───── Records to process ─────

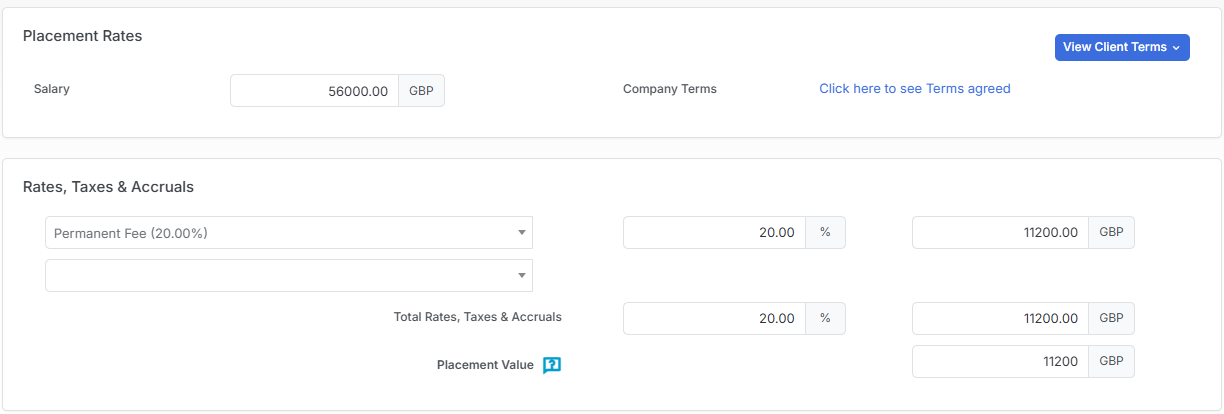Click the Placement Rates section heading
The width and height of the screenshot is (1224, 414).
pos(82,36)
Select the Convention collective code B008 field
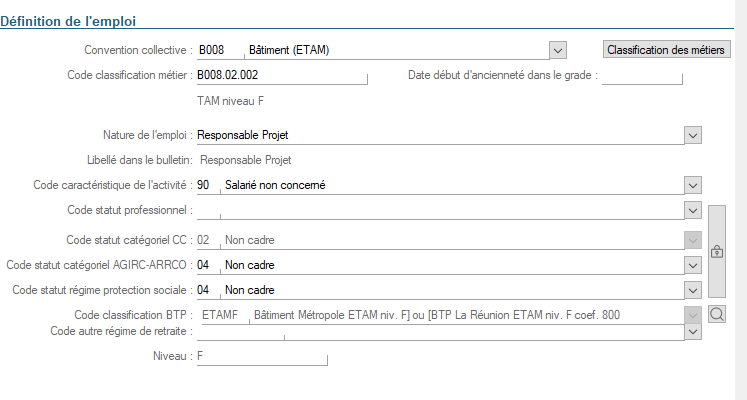Screen dimensions: 747x400 point(220,50)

─────

(Problem): Set down exactly, and only, the lines from the one holding "Select the Convention" to the end of the records above, leaving every picture out.

(Response):
Select the Convention collective code B008 field
Screen dimensions: 747x400 point(220,50)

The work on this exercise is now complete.